Vendredi 30 novembre 2018, onze heures, au croisement de la rue de la Loi et de la petite ceinture. C’est une masse jaune fluo aux bandes argentées qui déferle sous la vague de feux de signalisation de la rue la plus connue de Bruxelles. Les images de voitures de police incendiées font le tour de la Belgique instantanément et, au passage, décrédibilisent le mouvement.

Deux jours plus tard, le même carrefour est traversé par 75.000 personnes dans le cadre de la marche pour le climat, le tout dans une ambiance joyeuse et familiale. Deux méthodes pour deux manifestations.

Au cours du temps, le profil-type du manifestant a changé. Il est plus jeune et moins violent.

Pourtant, ce mardi 4 décembre, une délégation de gilets jaunes s’est rendue au Lambermont pour s’entretenir avec le Premier ministre. Dans le courant de la journée, la Belgique n’ayant pas trouvé d’accord entre ses entités fédérées, refuse les objectifs européens en matière d’efficacité énergétique et s’abstient lors du vote sur une directive concernant les énergies renouvelables. On pourrait en déduire qu’une manifestation violente et polémique atteint les plus hautes sphères du pouvoir, alors que le plus grand rassemblement pour le climat jamais organisé en Belgique, dans une ambiance pacifiste, semble n’avoir aucun impact sur nos décideurs.

La violence, un levier efficace

Tanguy Wéra, auteur du texte Les condescendants sur le média Autrement dit, analyse cette violence en termes d’efficacité pour faire pression sur le gouvernement. “On constate que les gilets jaunes sont un nombre limité d’acteurs avec un message bien moins clair et structuré, mais parce qu’ils s’expriment de manière violente, parce qu’ils portent atteinte à l’ordre public, ils sont plus facilement entendus. »

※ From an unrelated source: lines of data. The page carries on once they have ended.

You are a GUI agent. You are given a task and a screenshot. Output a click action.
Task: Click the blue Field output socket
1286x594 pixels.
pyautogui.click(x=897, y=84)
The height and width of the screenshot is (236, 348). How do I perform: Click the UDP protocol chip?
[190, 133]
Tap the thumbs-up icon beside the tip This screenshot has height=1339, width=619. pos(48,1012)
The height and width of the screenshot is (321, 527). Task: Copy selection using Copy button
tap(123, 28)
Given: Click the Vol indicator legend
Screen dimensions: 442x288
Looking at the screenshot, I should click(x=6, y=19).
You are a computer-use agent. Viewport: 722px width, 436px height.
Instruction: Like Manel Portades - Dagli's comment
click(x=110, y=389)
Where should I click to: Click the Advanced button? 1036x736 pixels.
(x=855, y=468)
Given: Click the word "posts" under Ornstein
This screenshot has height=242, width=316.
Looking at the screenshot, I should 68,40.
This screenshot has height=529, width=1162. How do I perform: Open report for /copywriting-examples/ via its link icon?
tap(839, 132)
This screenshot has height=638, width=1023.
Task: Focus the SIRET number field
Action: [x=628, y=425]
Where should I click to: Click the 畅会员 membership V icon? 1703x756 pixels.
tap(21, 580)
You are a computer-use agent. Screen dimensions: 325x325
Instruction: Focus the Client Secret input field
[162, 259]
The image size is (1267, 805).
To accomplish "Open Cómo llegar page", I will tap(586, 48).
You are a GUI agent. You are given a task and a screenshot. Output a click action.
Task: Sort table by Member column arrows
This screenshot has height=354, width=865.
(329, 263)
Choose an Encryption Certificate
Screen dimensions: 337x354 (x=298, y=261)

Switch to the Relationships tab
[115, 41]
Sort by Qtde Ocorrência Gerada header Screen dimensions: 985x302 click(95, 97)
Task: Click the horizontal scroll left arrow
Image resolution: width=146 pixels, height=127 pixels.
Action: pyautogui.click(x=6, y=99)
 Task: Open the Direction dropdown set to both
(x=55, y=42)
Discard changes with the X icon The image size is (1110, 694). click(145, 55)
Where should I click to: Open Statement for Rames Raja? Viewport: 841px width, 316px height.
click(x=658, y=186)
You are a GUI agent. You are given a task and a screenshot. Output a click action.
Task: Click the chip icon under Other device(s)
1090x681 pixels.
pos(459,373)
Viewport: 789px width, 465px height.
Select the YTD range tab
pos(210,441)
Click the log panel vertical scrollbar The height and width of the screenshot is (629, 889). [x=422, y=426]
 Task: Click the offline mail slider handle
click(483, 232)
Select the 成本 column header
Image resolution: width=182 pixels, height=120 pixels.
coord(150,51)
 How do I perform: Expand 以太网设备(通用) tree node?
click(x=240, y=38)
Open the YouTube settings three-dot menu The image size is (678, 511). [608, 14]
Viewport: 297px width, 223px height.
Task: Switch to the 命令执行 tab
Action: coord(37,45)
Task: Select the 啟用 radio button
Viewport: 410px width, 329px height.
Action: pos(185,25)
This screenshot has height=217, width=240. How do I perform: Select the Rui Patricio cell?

Pour lui, la violence dont font preuve certains gilets jaunes aujourd’hui est une réponse aux violences politiques de l’état infligées aux classes les plus populaires. « Il y a encore une place pour une démocratie où on dialogue, mais c’est vrai que parfois on pourrait se laisser tenter par la violence”.

Dans un rapport du CFE-CGC (syndicat français de l’encadrement), de Michel de Laforce, le profil du manifestant type a évolué depuis les grandes vagues de manifestations du siècle dernier. Le manifestant est plus jeune, vient de différents milieux sociaux et surtout, il est moins violent que par la passé. Il y a certes des casseurs au sein des mouvements de désobéissance tels que les gilets jaunes, mais ceux-ci ne représentent pas l’ensemble du mouvement.

Le cadre légal des manifestations se restreint de plus en plus suite aux attentats.

Là où Michel de Laforce et Tanguy Wéra se rejoignent, c’est dans l’idée que les mouvements contestataires ne doivent pas s’arrêter au journal de 20 heures, une manifestation n’est pas un moment hors du temps. La marche pour le climat doit être considérée comme un message envoyé aux politiques, message qui n’a pas été reçu.

Toujours selon Tanguy Wéra, la force d’une manifestation tient au pouvoir galvanisant, à l’énergie qu’elle peut diffuser dans la foule. “On a besoin de se rassembler, d’être ensemble et de scander des slogans, mais il ne faut pas résumer la lutte à une manifestation, c’est un combat continu. Il appartient aussi aux acteurs de continuer le combat par d’autres moyens de protestation, comme le boycott, l’engagement politique ou dans des collectifs citoyens“.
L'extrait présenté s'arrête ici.